The bottleneck, he observed, isn’t just designing new compounds on a computer, it’s scaling their manufacture and integrating them into real-world devices. Questioned about breakthroughs in energy storage, he referenced technologies from the 1990s like advanced battery chemistries, but argued that “there are many more classes of materials yet to be discovered.” AI-powered automation will, he believes, unlock these materials faster, cheaper, and at a scale previously unattainable.

The Data Engine: Beyond Human Limits
Gomez-Bombarelli stressed that the future isn’t just about running more experiments; it’s about running smarter ones. “Large language models can now access every written word, all the literature, all the internet,” he said, but the missing ingredient is “creative new avatars” of experimentation. He challenged the field to “upgrade the intelligence of our models… set up a virtuous cycle where the AI proposes and optimizes experiments in pursuit of unexpected advances.”

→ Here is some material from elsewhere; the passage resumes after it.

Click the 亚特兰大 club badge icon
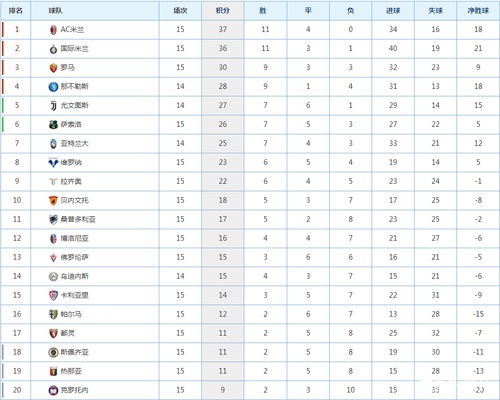 (x=53, y=144)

He sees this approach as a foundation for “generalizing” scientific thinking across new fields, from chemistry and life sciences to nanomaterials and structural engineering. “Just like AI can master new games, we believe it will unlock expertise in many areas of science simultaneously.”
Are We There Yet?
When asked about the current status of this revolution, Gomez-Bombarelli was unequivocal: “This is happening. Large language models connected to scientific verification already show sparks of super intelligence in certain areas.” He described the active connection of AI models to both literature databases and lab hardware: “Today, a model can read the literature, run simulations, and interact with a laboratory in the same sequence of events.”
There are, of course, cautionary notes. “We’re taking safety and security very seriously,” especially in “self-play in the laboratory,” which demands strict limits and guidelines. Automation does not mean indiscriminate experimentation, but rather careful orchestration of resources and checks against real-world risk.
The Road Ahead
The end of trial-and-error science could mean a future where discovery accelerates exponentially. Human creativity remains essential, AI does not replace the scientist, but augments and challenges them via new pathways for exploration. “How do we have humans be super-powered by AI?” Gomez-Bombarelli asked rhetorically. “How do we bring AI to propose really cool, unexpected hypotheses?”
For technologists, this session drew a clear roadmap: Combine simulation, automation, and recursive feedback to make scientific inquiry vastly more efficient and ambitious. The bottleneck is no longer the scientist’s stamina or the laboratory’s throughput, it’s the imagination of the next experiment, the intelligence of the next model, and the ability to learn from all experimental data, not just the successes.
The next century of scientific progress, Gomez-Bombarelli suggested, may arrive not through serendipity, but by design. “Unlock generalization across science,” he urged, “and bring the future into the present.”